Medical imaging, which is a major part of modern healthcare, is one of the technologies that has been greatly improved through artificial intelligence (AI). With that said, medical image diagnosis relying on AI algorithms requires large amounts of annotations as supervision signals for model training.
Radiologists must prepare radiology reports for each of their patients to acquire these accurate labels for the algorithms. They then must rely on annotation staff to extract and confirm structured labels from the reports with human-defined rules and existing natural language processing (NLP) tools. This means the accuracy of extracted labels greatly depends on human work and the NLP tools, and the entire method is both labor intensive and time consuming.
Now, a team of engineers at the University of Hong Kong (HKU) has developed a new approach called “REEFERS” (Reviewing Free-text Reports for Supervision). This new method can cut human costs by 90% by enabling the automatic acquisition of supervision signals from hundreds of thousands of radiology reports. This results in more accurate predictions.
The new research was published in Nature Machine Intelligence. It is titled “Generalized radiograph representation learning via ross-supervision between images and free-text radiology reports.”
The REEFERS approach brings us closer to achieving generalized medical AI.
Professor Yu Yizhou is leader of the engineering team at HKU’s Department of Computer Science.
“We believe abstract and complex logical reasoning sentences in radiology reports provide sufficient information for learning easily transferable visual features. With appropriate training, REFERS directly learns radiograph representations from free-text reports without the need to involve manpower in labeling.” Professor Yu said.
Training the System
To train REEFERS, the team uses a public database with 370,000 X-Ray images, as well as associated radiology reports. The researchers built a radiograph recognition model with just 100 radiographs and achieved 83% accuracy in predictions. The model was then able to achieve an 88.2% accuracy rate when the number was increased to 1,000. When 10,000 radiographs were used, the accuracy rose again to 90.1%.
REEFERS can achieve the goal by completing two report-related tasks.

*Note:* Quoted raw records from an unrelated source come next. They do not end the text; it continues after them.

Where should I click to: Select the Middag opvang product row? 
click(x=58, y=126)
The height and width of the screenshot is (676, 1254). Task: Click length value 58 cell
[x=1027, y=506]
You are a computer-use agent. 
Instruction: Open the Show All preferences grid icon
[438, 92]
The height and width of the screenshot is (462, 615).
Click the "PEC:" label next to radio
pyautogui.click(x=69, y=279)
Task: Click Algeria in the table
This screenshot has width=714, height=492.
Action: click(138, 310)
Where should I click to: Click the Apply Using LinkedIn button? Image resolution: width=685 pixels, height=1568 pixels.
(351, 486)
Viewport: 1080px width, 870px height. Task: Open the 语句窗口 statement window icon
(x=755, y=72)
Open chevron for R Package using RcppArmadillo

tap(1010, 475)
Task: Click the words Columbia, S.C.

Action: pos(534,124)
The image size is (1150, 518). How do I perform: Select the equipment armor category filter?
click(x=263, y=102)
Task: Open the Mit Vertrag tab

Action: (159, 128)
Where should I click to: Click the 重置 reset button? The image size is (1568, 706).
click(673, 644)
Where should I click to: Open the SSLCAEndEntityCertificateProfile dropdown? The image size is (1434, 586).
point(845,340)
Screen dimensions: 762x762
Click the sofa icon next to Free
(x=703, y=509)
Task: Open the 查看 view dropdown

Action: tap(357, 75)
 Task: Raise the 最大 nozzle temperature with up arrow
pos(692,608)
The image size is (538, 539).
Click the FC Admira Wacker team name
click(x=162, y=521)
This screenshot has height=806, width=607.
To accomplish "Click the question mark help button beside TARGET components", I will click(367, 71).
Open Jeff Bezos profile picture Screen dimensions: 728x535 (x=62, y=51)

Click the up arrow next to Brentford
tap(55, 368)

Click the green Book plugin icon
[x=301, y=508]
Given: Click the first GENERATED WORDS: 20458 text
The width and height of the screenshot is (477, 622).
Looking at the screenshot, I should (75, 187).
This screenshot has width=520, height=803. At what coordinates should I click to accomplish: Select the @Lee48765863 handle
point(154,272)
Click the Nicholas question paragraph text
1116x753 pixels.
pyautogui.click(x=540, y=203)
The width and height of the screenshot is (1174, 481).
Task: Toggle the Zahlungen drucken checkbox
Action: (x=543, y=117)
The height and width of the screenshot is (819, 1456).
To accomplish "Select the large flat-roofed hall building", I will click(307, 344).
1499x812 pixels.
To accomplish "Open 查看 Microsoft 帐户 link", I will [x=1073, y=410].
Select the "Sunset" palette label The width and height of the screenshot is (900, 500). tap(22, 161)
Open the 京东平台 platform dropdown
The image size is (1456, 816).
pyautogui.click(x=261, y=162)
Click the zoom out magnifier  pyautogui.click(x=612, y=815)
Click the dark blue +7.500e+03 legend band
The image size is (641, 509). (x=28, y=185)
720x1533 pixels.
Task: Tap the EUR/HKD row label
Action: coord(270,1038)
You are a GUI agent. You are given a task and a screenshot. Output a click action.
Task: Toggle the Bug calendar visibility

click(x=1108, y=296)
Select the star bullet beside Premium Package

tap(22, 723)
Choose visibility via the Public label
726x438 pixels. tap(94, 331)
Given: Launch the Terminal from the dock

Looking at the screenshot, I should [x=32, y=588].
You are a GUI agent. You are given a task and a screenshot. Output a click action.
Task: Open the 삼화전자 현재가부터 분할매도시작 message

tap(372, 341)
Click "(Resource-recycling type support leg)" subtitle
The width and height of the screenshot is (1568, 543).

The first involves the translation of radiographs into text reports by first encoding radiographs into an intermediate representation. This is then used to predict text reports via a decoder network. To measure the similarity between predicted and real report texts, a cost function is defined.
The second task involves REEFERS first encoding both radiographs and free-text reports into the same semantic space. In this space, representations of each report and associated radiographs are aligned through contrastive learning.
Dr. Zhou Hong-Yu is first author of the paper.
“Compared to conventional methods that heavily rely on human annotations, REFERS has the ability to acquire supervision from each word in the radiology reports. We can substantially reduce the amount of data annotation by 90% and the cost to build medical artificial intelligence. It marks a significant step towards realizing generalized medical artificial intelligence, ” he said.